Saturday, May 17, 2014

All Abuzz About Insects

Bug season has begun in my part of the world with more rehashed research on the benefits of bugs and why we need more of them. More bugs are not something anyone wants to contemplate on a cool damp morning in cottage country. Clouds of biting blackflies are gathered outside my windows hungrily waiting for me to step outside. Millions of stinging mosquitos are breeding in puddles left by the spring rains. Not to mention deer flies, horse flies, gnats, no-see-ums and many others whose sole purpose for living is to drive humans mad.
   Meanwhile news sites are reminding us of the United Nation’s report on how insects are good for our planet and good for us to eat. The UN’s Food and Agriculture Organization says that 35 years from now the world will have nine billion people and food production will need to almost double. Land scarcity, fished out oceans, water shortages, and climate change will make feeding the world more difficult.  Insects, the UN says, are the solution to feeding a hungry world.
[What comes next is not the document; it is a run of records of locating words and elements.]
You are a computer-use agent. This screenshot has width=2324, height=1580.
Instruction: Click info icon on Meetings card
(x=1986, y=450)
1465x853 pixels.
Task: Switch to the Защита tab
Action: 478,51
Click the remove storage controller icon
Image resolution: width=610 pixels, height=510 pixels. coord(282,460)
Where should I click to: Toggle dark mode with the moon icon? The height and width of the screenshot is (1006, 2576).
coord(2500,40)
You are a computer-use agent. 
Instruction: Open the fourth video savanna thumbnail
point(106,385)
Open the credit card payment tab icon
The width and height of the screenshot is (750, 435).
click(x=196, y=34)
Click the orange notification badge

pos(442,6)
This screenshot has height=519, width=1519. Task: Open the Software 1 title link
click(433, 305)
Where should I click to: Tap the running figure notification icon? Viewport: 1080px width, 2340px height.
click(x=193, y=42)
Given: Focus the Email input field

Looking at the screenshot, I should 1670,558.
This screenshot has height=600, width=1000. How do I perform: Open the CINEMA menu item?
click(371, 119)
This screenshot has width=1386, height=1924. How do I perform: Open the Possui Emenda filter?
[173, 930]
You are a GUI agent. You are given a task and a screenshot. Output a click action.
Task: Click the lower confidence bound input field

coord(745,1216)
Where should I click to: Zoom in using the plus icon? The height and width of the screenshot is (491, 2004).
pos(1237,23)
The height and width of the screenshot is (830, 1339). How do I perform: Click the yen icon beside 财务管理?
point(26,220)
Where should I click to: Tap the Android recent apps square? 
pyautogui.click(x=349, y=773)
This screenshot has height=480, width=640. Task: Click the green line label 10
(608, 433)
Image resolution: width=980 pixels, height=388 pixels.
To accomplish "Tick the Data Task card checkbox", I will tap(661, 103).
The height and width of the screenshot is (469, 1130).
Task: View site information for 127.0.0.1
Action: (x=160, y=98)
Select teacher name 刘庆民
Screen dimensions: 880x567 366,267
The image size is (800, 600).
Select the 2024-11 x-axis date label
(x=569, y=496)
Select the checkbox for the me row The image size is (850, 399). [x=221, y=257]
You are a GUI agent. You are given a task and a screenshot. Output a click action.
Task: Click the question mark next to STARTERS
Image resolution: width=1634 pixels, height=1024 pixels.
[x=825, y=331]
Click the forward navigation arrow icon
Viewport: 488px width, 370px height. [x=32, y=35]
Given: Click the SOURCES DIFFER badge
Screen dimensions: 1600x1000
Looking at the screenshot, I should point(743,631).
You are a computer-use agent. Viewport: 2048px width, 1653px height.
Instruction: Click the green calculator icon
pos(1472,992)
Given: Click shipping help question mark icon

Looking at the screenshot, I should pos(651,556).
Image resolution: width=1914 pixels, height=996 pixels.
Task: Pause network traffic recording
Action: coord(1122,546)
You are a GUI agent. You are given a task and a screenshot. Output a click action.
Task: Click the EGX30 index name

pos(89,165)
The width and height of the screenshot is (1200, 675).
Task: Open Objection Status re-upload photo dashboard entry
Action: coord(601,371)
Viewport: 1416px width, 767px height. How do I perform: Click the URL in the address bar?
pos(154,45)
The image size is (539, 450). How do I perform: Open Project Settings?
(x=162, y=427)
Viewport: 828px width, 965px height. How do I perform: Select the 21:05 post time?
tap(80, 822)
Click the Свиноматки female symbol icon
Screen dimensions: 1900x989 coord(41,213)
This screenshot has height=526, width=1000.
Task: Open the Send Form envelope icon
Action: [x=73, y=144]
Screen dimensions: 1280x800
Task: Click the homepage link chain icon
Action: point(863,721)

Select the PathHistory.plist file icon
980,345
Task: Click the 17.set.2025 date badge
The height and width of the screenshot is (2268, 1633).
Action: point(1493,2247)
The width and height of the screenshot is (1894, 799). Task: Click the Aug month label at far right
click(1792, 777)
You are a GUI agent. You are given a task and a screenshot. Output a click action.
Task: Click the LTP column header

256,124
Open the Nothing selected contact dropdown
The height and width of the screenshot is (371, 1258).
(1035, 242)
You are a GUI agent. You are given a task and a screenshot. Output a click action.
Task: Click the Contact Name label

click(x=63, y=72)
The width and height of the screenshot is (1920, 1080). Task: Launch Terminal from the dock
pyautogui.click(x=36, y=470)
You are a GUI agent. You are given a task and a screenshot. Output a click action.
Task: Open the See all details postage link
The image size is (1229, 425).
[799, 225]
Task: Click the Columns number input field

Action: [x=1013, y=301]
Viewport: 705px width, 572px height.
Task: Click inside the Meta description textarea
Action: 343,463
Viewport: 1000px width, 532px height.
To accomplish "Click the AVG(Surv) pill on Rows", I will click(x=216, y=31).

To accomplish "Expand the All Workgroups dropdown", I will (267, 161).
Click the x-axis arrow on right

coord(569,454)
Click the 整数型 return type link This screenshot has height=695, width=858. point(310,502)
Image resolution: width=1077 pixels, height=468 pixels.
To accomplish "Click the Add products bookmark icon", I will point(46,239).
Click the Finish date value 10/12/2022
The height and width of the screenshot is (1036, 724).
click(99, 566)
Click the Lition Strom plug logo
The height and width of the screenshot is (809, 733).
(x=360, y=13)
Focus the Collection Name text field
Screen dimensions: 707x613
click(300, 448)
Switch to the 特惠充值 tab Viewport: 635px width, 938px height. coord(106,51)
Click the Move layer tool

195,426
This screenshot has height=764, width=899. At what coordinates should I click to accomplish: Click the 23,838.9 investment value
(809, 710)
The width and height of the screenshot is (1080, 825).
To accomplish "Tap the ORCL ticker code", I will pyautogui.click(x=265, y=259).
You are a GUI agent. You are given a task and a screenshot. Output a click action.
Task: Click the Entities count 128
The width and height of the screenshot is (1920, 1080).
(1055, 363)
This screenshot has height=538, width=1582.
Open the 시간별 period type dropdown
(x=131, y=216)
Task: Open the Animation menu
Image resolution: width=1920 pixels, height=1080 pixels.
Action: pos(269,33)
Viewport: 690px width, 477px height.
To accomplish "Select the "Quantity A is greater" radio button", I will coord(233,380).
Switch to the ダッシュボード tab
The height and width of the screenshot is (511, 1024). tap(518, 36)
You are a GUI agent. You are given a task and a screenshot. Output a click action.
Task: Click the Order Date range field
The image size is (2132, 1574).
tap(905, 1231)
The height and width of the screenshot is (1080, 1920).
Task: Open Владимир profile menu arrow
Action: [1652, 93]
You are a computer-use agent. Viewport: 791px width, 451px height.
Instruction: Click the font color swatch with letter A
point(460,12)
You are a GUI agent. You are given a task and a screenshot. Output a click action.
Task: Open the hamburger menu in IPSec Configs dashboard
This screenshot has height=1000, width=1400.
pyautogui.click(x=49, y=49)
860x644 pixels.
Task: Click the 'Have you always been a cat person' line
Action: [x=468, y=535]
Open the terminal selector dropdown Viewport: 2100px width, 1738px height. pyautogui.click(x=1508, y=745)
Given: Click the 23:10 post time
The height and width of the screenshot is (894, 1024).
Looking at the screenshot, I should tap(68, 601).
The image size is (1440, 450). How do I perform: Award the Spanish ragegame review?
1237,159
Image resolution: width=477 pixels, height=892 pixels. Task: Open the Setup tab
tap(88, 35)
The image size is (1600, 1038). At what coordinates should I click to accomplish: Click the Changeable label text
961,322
   “In the future, as the prices of conventional animal proteins increase, insects may well become a cheaper source of protein than conventionally produced meat and ocean- caught fish.”
   Raising livestock for beef, pork, lamb, poultry is inefficient, and some people say, unethical. You have to grow billions of tons of grain to feed those animals, then they pass gas which adds to global warming.
   Insects are protein packed and can be reared with little technical knowledge and capital investment. They don’t require butchering; you can eat them whole. And, I gather, they don’t pass gas.
   So there it is: the solution to the spring fly season is to start eating them.
   I’ve unintentionally breathed in and swallowed my share of bugs. I have never found them tasty, satisfying nor healthful. Whenever I feel myself running low on protein I’ll vote for a hamburger or a couple of strips of bacon.